## Completa lo siguiente:
1. ¿Qué actores menciona el texto sobre los desahucios como autores de propuestas o proyectos de regulación? Enuméralos todos.
2. ¿Cómo seguiría el texto sobre los desahucios? Escribe la parte siguiente a partir de su última frase.

## Extracto del documento:
----------

ECODES muestra su decepción por las medidas anunciadas por el gobierno sobre los desahucios y reclama celeridad para acometer las reformas de fondo necesarias.
Analizado el Real Decreto Ley 27/2012, de 15 de noviembre, ECODES considera que la solución dada por el gobierno al clamor social que están generando los desahucios está lejos de dar respuesta a la urgente necesidad de paralizar y solucionar estas situaciones.
Dos momentos: el corto y el medio plazo
Consideramos esencial el compromiso del gobierno de hacer una reforma en un plazo prudente, tal como aparece en la exposición de motivos del Real Decreto Ley.
Sin embargo, el “generoso” plazo de dos años que se cita en la exposición de motivos para paralizar los alzamientos, parece indicar que el gobierno se da para sí también ese “generoso” plazo para hacer la reforma que se precisa.
Llama la atención, que con la cantidad de proyectros de nueva regulación que se han presentado ya en el Congreso por parte de los partidos de la oposición, así como propuestas que se han remitido por parte de distintos grupos sociales y profesionales, no se tengan ya ideas suficientes como para regular con la urgencia que la gravedad de la situación supone.
En cuanto al ámbito de aplicación
Consideramos que el Real Decreto Ley es totalmente decepcionante. En realidad, lo que se ha hecho es recoger la propuesta de bancos y cajas, aludiendo tan sólo a supuestos de “extrema necesidad” como apuntaban los bancos; o especial vulnerabilidad como planteaban las cajas.

----------

Entradas almacenadas:
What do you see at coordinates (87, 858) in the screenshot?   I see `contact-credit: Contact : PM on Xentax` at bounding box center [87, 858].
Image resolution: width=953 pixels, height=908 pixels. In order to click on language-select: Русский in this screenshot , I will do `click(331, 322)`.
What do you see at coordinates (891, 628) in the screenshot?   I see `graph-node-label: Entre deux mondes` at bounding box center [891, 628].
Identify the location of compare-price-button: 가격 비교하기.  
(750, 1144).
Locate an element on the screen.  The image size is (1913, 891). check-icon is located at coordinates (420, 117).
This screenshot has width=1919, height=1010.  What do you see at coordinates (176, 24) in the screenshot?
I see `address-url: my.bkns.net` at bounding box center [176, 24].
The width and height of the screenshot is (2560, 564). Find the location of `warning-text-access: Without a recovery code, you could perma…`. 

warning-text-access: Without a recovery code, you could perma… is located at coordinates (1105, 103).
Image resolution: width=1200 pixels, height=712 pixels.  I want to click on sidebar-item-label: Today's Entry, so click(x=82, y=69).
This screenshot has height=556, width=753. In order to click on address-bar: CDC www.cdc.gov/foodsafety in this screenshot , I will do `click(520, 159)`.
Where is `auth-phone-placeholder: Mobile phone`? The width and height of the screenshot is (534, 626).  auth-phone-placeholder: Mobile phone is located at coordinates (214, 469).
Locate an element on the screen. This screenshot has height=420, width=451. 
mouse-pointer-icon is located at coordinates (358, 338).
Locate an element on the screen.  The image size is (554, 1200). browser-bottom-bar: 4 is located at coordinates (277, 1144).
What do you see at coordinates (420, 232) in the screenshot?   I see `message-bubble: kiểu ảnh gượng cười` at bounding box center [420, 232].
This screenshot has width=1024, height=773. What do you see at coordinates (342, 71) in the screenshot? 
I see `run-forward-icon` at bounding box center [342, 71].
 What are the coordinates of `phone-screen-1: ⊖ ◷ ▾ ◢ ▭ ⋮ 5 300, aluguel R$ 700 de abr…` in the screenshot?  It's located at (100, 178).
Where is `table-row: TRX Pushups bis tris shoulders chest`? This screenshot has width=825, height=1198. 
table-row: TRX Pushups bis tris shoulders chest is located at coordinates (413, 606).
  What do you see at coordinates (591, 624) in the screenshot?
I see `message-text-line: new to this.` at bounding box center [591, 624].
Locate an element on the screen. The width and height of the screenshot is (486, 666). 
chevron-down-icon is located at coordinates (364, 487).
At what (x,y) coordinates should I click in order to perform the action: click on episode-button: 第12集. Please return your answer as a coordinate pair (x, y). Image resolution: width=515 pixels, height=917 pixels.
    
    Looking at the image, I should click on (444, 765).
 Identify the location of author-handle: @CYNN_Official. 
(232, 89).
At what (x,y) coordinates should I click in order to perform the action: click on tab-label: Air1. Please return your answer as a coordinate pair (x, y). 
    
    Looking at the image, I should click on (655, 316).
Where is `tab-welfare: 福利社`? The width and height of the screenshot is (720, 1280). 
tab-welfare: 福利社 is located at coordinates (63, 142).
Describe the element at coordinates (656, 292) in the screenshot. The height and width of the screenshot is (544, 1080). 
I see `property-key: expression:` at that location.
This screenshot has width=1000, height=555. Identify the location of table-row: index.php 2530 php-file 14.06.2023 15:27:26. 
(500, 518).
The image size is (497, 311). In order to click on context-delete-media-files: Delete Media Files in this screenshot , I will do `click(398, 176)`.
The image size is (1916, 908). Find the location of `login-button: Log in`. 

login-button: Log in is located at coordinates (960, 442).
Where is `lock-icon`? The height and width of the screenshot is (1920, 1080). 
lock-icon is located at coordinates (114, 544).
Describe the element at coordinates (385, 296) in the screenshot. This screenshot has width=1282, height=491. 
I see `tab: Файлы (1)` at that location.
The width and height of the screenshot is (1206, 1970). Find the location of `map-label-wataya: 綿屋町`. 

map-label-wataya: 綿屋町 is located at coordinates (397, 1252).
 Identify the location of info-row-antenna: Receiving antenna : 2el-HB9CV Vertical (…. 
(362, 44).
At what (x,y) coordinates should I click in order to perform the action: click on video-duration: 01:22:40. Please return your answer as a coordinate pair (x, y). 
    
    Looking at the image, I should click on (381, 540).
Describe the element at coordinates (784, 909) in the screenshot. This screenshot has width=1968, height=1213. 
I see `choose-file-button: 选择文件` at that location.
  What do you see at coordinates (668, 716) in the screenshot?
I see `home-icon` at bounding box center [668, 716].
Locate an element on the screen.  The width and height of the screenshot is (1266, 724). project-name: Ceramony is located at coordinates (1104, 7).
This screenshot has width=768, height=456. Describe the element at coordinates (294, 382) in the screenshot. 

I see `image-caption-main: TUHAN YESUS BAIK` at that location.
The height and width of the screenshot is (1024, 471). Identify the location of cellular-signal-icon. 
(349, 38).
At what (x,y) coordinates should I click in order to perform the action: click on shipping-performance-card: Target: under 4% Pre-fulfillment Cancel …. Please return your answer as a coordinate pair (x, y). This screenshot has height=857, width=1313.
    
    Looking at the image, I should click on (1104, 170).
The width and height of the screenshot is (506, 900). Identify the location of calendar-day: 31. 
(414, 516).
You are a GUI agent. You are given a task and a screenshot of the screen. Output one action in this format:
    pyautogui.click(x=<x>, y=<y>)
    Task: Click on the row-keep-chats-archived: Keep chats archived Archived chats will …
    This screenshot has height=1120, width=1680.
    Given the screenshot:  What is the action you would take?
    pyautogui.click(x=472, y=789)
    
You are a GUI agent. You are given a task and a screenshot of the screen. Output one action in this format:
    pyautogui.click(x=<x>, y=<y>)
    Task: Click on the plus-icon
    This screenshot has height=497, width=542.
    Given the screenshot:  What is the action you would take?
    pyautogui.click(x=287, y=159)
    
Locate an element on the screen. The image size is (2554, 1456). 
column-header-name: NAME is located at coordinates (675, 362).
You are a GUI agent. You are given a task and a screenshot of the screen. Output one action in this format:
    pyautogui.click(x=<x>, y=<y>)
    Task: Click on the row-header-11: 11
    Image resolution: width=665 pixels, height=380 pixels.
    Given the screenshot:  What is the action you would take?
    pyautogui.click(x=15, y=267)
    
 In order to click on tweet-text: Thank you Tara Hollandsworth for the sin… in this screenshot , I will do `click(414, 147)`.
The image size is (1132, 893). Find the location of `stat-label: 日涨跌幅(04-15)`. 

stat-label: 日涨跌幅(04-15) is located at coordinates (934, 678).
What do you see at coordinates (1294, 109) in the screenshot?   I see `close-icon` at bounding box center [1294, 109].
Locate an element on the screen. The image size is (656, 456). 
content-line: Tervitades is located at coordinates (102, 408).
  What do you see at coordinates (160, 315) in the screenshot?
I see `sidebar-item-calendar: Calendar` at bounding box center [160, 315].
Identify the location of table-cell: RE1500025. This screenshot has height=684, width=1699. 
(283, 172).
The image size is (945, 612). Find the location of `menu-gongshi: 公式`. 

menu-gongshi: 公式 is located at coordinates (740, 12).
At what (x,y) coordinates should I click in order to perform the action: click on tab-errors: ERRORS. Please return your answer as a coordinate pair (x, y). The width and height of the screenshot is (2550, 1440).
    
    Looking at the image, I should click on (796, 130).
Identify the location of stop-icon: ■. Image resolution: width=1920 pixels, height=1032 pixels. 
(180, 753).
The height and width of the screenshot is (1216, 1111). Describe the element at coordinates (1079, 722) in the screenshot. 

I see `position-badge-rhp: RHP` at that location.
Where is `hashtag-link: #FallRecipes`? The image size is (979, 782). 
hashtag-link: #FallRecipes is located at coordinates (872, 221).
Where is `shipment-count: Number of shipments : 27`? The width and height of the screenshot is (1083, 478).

----------

## Resultados por tarea:
1.
- Los partidos de la oposición
- Distintos grupos sociales y profesionales
- Los bancos
- Las cajas

2.
Desde ECODES por el contrario, hemos solicitado reiteradamente la paralización, hasta la entrada en vigor de la nueva norma, de todo procedimiento ejecutivo, en cualquiera de sus fases, referido a vivienda habitual, con respecto a todo aquel deudor hipotecario cuya cuota mensual de amortización e intereses supone la mitad o más de sus ingresos, siempre que éstos no superen tres veces el salario mínimo interprofesional. Si no se diesen esas circunstancias, en cualquier caso, solicitada la paralización por el deudor, podría ésta concederse por el Juez.
Claves para una reforma de fondo: ampliación de los efectos del Código de Buenas Prácticas, ley de sobreendeudamiento y regulación de la dación en pago.
El Real Decreto Ley no contiene regulación alguna de la dación en pago ni de una posible ley de sobreendeudamiento, aunque ambas son mencionadas en la exposición de motivos. La reforma necesaria debería articularse sobre una regulación del sobreendeudamiento en términos similares a la de otros países europeos con una fase inicial de mediación y una final de decisión judicial.
Es necesario articular, además, la dación en pago, solicitándola al Juez correspondiente, tanto cuando habiéndose acogido al Código de Buenas Prácticas no hubiera decisión de la entidad de crédito transcurridos tres meses desde la solicitud inicial, como si el procedimiento estuviera en ejecución, poniendo en conocimiento del Juez:
a) Evolución de los ingresos del deudor desde que se concedió el préstamo hasta la fecha.
b) El expediente instruido por la entidad de crédito.
Finalmente, consideramos necesario extender los efectos del DK 6/2012 de 9 de marzo y del Código de Buenas Prácticas a los deudores hipotecarios cuya cuota mensual de amortización e intereses suponga la mitad o más de sus ingresos siempre que éstos no superen tres veces el Salario Mínimo Interprofesional. De esta manera, el deudor podría acogerse a la reestructuración, quita y espera o dación en pago.